Travel to China – A Matter of Safety and Security

On January 15, the Chinese government notified all citizens traveling to China that they need to obtain exit and entry visas prior to departing. This is one of the most effective ways of complying with China’s immigration requirements when traveling to China. If you are traveling to China and do not have a valid passport or do not have an approved Chinese Travel document, your travel to China will be refused. There are many reasons for your travel to China being refused entry including but not limited to: not having the right currency, over the limit of flight tickets, expired visa, leaving the country without proper authority, misrepresentation of facts on your work permit, and other serious criminal offenses. For your own safety, it is recommended that you apply for a Chinese Travel document and avoid being refused entry into China.

The Chinese government has implemented an exit-entry ban on all foreign nationals coming to China. This ban was implemented after President Xi Jingping took charge of the communist government in November last year. There has been no public announcement issued regarding this ban. There are still many foreigners who are planning to travel to China despite the implementation of these new rules.

In November last year, President Xi Jingping signed a decree which imposed an exit-entry ban on all foreigners coming to China. This resulted in the banning of South Korean travelers entering into China after January 27th. A few weeks later, a similar order was subsequently imposed on Chinese citizens travelling to South Korea. Many Chinese citizens travelling to south Korea have since been allowed entry into the country.

There have been no official confirmation whether there are in fact any restrictions on travel to China from member states imposing travel restrictions. However, there are indications that some restrictions on travel may in force. On December 30th, CCTVC, the State Administration of Foreign Affairs, issued a statement saying that it “strongly recommends” all Chinese citizens travelling to south Korea do so via the railways. At present, there are only two railway stations servicing south Korea.
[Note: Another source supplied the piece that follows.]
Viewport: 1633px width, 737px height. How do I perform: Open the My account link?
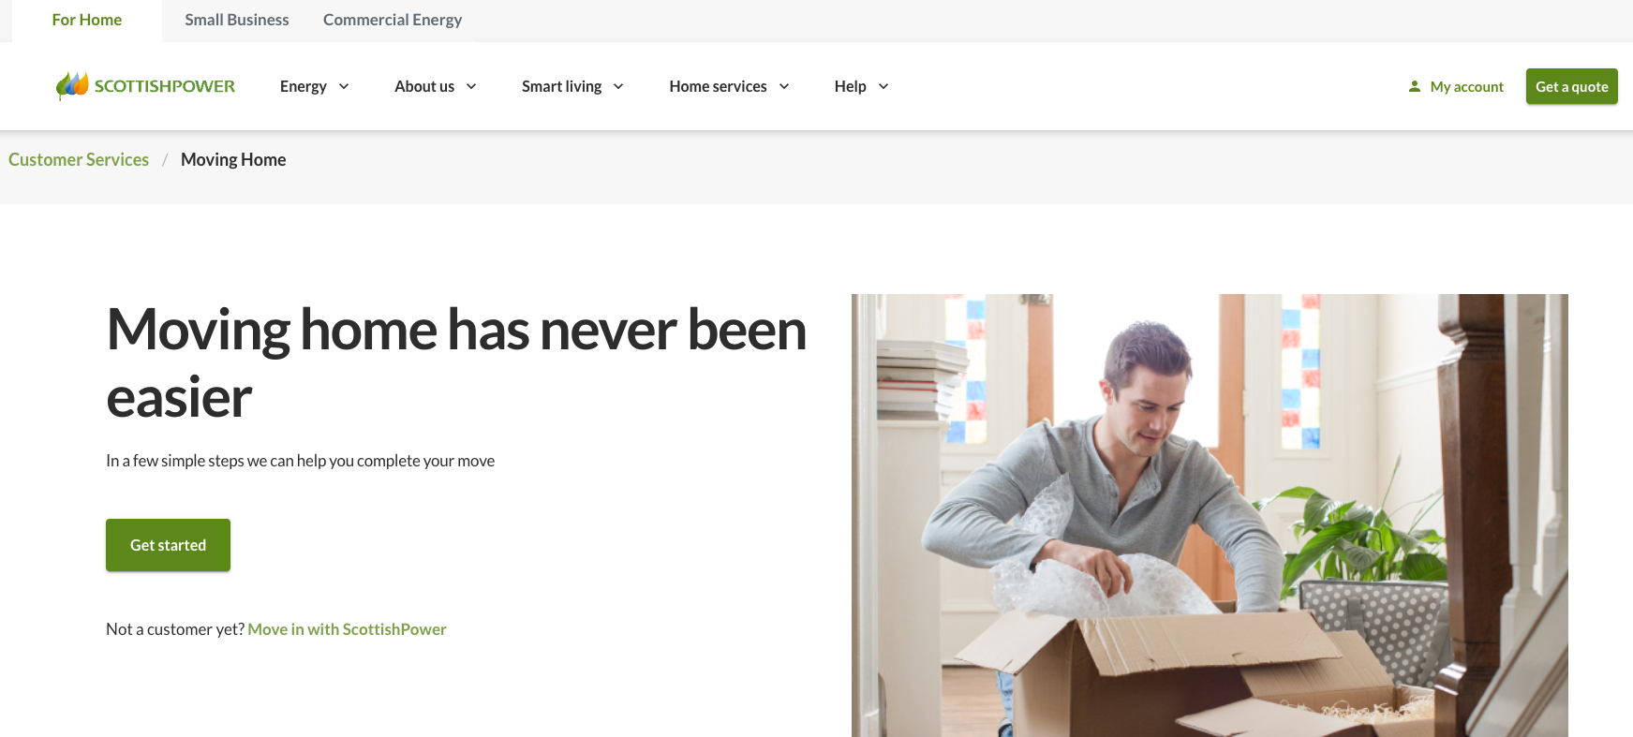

A day later on February 1st, CCTVC said that it had instructed all airlines in south Korea to suspend all flights to and from Chinese cities. On February 3rd, the Ministry of Foreign Affairs confirmed that the restriction on flights to and from China was imposed as part of the Chinese government’s duty to uphold the territorial integrity of China. The Ministry added that the measures were necessary to prevent the situation on the peninsula from worsening. The ministry did not specify what measures it intends to take regarding flights to and from China

There have been reports that Chinese citizens have been detained while attempting to travel to Korea. There have also been reports that passengers who attempted to travel to China using either an airline in South Korea or a normal flight have also been detained. It is unknown at this time how all of these events are related. However, it appears that the Chinese government has implemented strict restrictions on travel to and from China. There have been no public reports regarding any of the measures implemented by the Chinese government regarding travel to and from China.
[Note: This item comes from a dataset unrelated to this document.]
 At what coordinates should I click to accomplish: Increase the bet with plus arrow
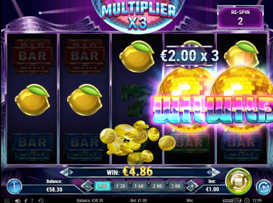tap(192, 186)
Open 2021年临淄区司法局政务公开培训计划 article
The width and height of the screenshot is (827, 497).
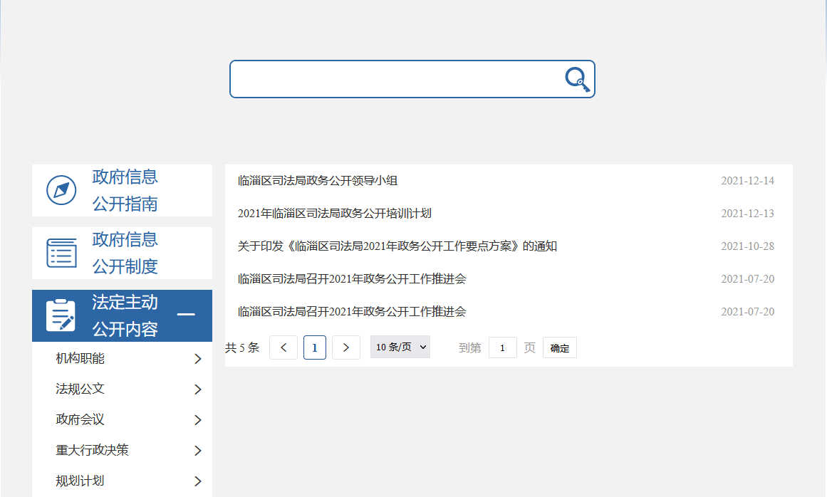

The United States Department of State issued a travel advisory on January 8th advising travelers to avoid all travel to China during the time of the new Chinese border tightening measures. This advisory indicates that the Chinese Government will impose visa requirements on all foreign nationals visiting China, and that all travel to China will be banned for a fourteen-day period beginning on January 16th. This travel advisory also indicated that for citizens of the people s republic of China within fourteen days prior to the imposition of the measures all foreign nationals are required to obtain visa applications in advance of travelling to China. There is currently no update on whether the fourteen-day validity requirement will extend to the citizens of other countries.
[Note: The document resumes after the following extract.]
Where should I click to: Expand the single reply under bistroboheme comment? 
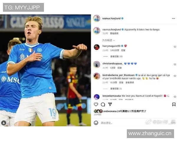116,89
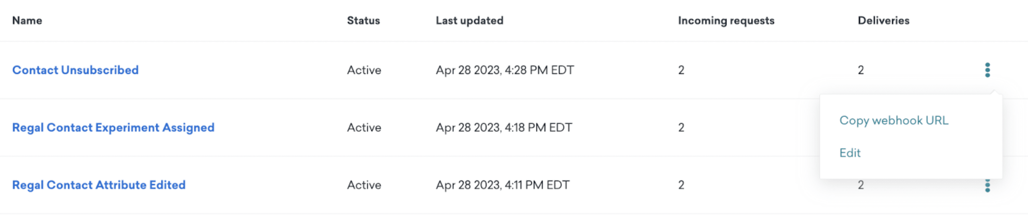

The tightening of the border was prompted by dissatisfaction with the Chinese government’s handling of the recent incidents with their neighbors along the eastern coast. The tightening of the trade and commerce laws was prompted by the government’s reaction to the incidents in which citizens of the people s republic of China traveling to Vietnam and Japan were arrested and detained for hours without explanation following their visit to Vietnam. These incidents represent a sharp contrast to the relaxed tourism laws that exist in China prior to the recent measures.